I’ve been thinking some more about what our good friends Stan Levinson and
James Ward said with regard to language contacts and the creation of new
language varieties:

Stan:

> It's not entirely inaccurate to say that Ladino WAS
> just a TRANSLITERATION of Spanish... of the 15th
> century, and of a particular region of Spain.  And
> what happened is that this dialect differs somewhat
> from what developed into standard Castilian.  Ladino
> (of which I personally would like to learn more)
> developed its particular character once it had left
> Spain and interacted with local languages in Northern
> Africa and the Ottoman Empire.  But while in Spain, it
> appears NOT to have been a separate language for Jews,
> anymore than saying "This food is kosher" makes this
> sentence "not-English", just because of the Hebrew
> word "kosher" in it.

James:

I tend to consider Ladino to be a language in its own right,
> before and after the expulsion, for several reasons.  When
> one says "This food is kosher," it's true that we can consider
> this to be English, but the Hebrew component in Ladino is
> really rather large, in a way that is similar to Yiddish.

Somehow I manage to agree with both of them, or, perhaps better put, to not
disagree with either of them.  Stan seems to have a point by saying the
occasional loanword does not make a new language.  James seems to have a
point in reminding us that it is really a matter of degree.

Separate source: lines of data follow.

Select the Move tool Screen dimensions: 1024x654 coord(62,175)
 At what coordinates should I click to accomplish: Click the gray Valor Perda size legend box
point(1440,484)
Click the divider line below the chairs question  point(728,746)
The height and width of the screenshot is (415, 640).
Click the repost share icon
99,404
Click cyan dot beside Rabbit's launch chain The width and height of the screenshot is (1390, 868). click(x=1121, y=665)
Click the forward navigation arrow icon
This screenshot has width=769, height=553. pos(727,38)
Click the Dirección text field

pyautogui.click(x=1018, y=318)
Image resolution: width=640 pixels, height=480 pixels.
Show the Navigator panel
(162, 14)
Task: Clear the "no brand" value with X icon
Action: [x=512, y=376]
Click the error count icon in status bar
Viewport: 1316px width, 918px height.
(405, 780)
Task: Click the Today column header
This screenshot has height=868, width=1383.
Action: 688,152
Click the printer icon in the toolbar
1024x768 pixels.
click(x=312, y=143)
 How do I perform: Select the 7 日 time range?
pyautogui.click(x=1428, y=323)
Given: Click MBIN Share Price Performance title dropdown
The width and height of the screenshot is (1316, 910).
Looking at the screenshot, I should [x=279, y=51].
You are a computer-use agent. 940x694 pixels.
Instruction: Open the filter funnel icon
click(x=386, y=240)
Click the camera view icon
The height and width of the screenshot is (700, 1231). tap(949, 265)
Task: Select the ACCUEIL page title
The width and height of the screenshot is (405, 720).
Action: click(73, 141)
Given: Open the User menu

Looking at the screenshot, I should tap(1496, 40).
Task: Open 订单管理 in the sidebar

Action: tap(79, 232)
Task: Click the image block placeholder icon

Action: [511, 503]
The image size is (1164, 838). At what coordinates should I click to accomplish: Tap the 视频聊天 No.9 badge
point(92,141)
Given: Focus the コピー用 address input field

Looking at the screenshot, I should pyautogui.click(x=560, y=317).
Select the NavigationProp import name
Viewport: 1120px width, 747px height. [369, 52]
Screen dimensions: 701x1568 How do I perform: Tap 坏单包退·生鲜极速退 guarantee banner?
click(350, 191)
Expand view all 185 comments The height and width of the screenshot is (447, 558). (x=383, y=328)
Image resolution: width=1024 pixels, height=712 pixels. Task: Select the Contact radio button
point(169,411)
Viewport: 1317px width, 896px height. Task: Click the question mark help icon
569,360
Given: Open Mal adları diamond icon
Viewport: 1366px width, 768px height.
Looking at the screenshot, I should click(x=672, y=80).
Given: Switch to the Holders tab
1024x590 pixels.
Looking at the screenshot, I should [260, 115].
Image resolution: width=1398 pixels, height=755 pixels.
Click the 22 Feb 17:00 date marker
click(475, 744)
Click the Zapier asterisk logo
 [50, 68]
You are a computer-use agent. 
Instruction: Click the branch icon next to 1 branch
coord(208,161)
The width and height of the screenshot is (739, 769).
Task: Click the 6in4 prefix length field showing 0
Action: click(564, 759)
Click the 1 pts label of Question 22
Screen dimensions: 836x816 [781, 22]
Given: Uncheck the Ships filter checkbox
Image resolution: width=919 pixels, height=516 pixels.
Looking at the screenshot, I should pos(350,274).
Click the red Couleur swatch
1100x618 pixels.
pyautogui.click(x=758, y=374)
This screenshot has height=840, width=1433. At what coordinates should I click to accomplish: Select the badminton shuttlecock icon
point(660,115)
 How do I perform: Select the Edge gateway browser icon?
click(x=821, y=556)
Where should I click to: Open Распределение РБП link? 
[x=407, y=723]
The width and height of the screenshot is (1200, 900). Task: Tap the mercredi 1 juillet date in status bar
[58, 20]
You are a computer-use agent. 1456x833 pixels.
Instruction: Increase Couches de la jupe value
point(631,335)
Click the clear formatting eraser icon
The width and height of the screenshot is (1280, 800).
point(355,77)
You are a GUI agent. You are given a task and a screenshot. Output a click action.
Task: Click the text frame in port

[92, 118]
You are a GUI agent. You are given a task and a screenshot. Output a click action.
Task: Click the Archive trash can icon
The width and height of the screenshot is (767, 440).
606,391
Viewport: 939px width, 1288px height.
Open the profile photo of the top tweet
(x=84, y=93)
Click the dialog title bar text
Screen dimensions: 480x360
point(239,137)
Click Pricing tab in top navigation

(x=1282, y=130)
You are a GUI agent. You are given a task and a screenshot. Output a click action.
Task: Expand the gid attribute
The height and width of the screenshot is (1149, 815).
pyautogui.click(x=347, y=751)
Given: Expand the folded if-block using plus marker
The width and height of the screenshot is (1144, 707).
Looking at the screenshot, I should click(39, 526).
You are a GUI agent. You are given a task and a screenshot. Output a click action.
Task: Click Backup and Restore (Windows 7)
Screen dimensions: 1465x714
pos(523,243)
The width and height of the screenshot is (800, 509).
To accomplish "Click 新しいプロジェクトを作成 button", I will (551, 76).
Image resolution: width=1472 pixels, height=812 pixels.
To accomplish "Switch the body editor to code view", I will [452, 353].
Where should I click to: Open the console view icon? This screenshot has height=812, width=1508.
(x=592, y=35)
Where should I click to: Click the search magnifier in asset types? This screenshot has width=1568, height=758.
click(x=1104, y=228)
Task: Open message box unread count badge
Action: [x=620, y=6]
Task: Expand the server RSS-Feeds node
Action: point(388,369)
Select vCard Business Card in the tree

I feel that this is one of those cases where existing categorization and
labeling does not work well.  Most people would say that an inventory of
special terms (and phrases) shared by a certain community of speakers
creates what is commonly known as a “jargon,” a sub-variety of a given
language variety, a type of sociolect.  This can be determined by shared
professions, trades, interests, philosophies or religions, and no doubt
more.  In the case of ethnic minorities this usually includes the use of
culture-specific terminology.  Oftentimes cultural and religious
terminologies go together, as in the cases of Jews in Europe and European
colonies, immigrants from various Islamic-dominated countries to
Christian-dominated countries, and so forth.  Does such a “jargon” ever
develop into what most people would consider a separate language?  Probably,
namely where the imported inventory is so large that not being familiar with
it makes it impossible to understand the language variety, and the variety
then keeps developing independently.  However, I doubt that anyone could
really pinpoint the borderline in this continuum of degrees.  It would then
be up to perception.

In the case of New York “Jewish English,” for instance, most people would
consider it a dialect or sociolect of English -- with influences mostly from
Yiddish, not only cultural and religious terminology, but also interjections
(e.g., “Sha!” /ša/ ‘Shhh!’, “Shvike!” /švajk/ ‘Be quiet!”, “nebbikh” ‘May it
not befall *you*’) and phrases (e.g., “Get up already!”).  However, this
type of variety usually only stays around for a relatively short time,
though it tends to make its mark on the generally shared language (in this
case American English).

In the cases of Ladino and Yiddish, however, there are two very important
factors.  One, as has already been pointed out (by James, I believe), is
that they came to be “removed from their mothers’ laps,” so to speak: they
were exported to communities in which very different types of languages were
spoken, and they had to keep developing without “mother language” influences
(in this case Spanish and German respectively).  Another factor, which
really goes hand in hand with the former, is that of time.  Not only does
the exported language develop independently (with a lot of influence from
languages with which it is in contact), but the “mother language,” too,
keeps developing, and this usually means that the two develop away from each
other.  For this reason I was actually rather surprised to find that Ladino
did not differ from Modern Spanish more than it does.  I believe the main
reason is that its speakers tended to keep reading (and writing) Spanish.
(The Portuguese Sephardim of Hamburg kept reading and writing both
Portuguese and Spanish for centuries.  Many Sephardi communities had written
Spanish and Portuguese contacts with their Marrano/Crypto-Jewish relatives
back in Iberia and kept up with the new from there.)  Contacts between
Eastern Yiddish and German were less strong, though never totally absent,
which explains why mutual comprehension between Yiddish and Modern German
varies between difficult and impossible, depending on the subject matter
talked about.  (I had to learn Yiddish as a foreign language, and it was
certainly harder than learning Dutch and Afrikaans.)  This is not only
because of lexical differences but also because Eastern Yiddish essentially
developed independently from a late medieval German dialect group and has
derived much of its phonology and syntax from Slavic.

I have a feeling that all of this is also quite relevant to the development
of Afrikaans from language varieties of what are now the Netherlands.  My
hunch is that, if there is any analogy, this case is closer to that of
Ladino versus Spanish (Castilian).  After all, contacts with (developing)
Dutch were not severed; Dutch served as the official written and oratory
language for a long time, certainly until Afrikaans had been well and truly
accepted as a separate language with a considerable degree of native speaker
pride.  Nevertheless, lexical and morphological differences between
Afrikaans and Dutch are considerable, and mutual comprehension again depends
on the subject matter discussed.  (The more Africa-specific the subject
matter the less comprehensible Afrikaans is to speakers of Dutch.)